**ENTRIES SUPPLIED**
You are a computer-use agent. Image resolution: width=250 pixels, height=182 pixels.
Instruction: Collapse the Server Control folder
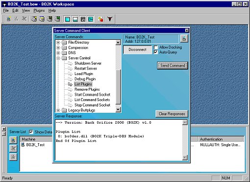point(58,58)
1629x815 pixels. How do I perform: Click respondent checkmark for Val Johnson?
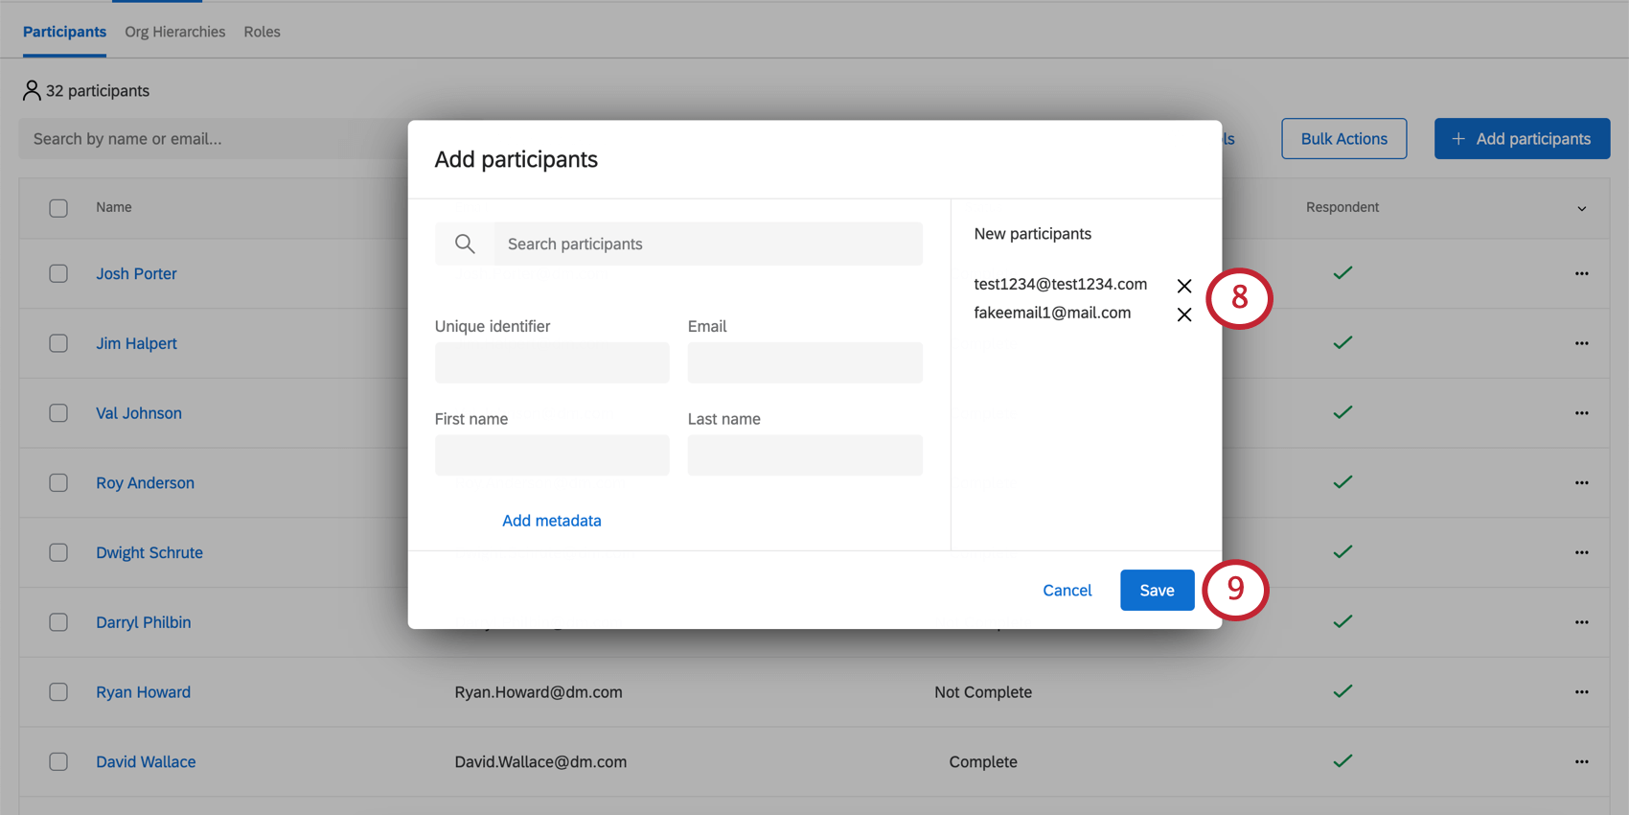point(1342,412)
==
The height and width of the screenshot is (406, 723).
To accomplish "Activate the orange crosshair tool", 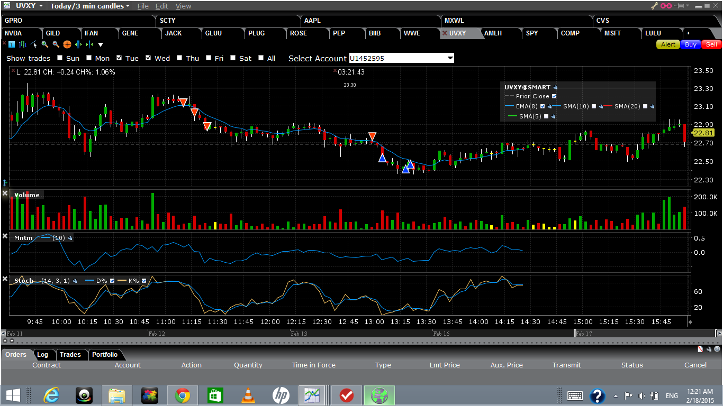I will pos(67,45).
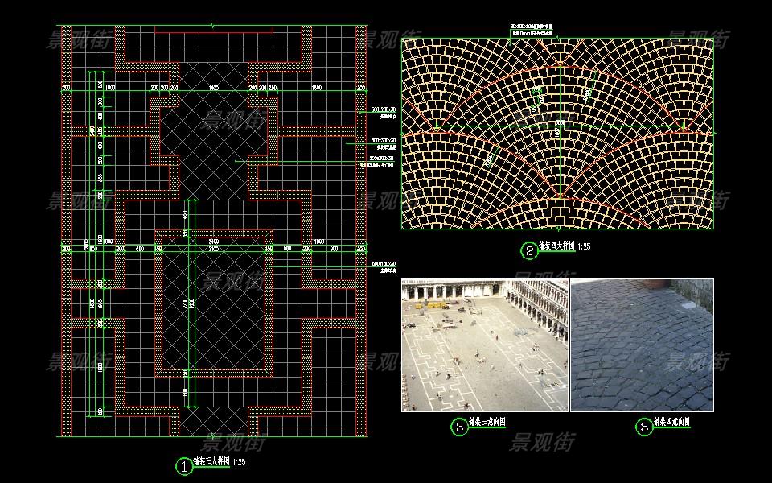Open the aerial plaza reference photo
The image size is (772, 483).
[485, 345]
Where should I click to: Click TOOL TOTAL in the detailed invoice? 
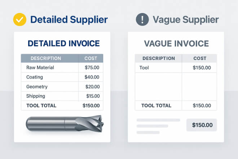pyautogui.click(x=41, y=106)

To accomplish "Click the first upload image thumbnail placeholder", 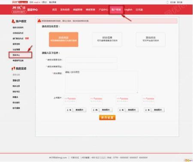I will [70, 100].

**WORK TO BE COMPLETED**
Bring together all lines from the listing that contain the word "height".

**SOLUTION FOR THIS EXERCISE**
You are a computer-use agent. Image resolution: width=250 pixels, height=182 pixels.
The height and width of the screenshot is (406, 723).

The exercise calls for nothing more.